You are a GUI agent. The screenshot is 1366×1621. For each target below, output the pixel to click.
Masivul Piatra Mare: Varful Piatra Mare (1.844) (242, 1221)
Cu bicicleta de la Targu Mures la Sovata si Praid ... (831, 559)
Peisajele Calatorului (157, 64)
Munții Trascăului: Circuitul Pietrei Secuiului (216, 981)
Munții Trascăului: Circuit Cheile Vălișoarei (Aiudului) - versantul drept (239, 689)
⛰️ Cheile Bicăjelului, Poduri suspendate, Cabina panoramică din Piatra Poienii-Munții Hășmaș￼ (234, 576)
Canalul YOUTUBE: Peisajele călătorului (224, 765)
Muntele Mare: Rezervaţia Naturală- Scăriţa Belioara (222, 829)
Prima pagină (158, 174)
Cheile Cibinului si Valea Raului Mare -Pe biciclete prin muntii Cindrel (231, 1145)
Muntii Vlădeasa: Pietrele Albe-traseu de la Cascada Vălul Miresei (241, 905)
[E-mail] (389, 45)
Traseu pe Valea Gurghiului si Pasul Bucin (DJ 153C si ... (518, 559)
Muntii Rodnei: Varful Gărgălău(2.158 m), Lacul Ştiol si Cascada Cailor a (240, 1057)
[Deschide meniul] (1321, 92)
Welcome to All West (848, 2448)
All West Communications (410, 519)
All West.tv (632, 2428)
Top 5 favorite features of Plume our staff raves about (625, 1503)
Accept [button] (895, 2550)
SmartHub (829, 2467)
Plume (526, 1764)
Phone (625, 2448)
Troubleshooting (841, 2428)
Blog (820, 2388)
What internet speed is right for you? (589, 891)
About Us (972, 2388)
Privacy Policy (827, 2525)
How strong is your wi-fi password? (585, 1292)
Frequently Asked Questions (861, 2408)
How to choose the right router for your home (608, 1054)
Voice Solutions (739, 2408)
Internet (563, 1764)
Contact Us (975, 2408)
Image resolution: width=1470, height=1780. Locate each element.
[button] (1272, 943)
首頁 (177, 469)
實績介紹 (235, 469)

### WHAT IS BEING ASKED
From the entries above, show each line that includes the string "Trascăului".

### SOLUTION TO THIS TASK
Munții Trascăului: Circuitul Pietrei Secuiului (216, 981)
Munții Trascăului: Circuit Cheile Vălișoarei (Aiudului) - versantul drept (239, 689)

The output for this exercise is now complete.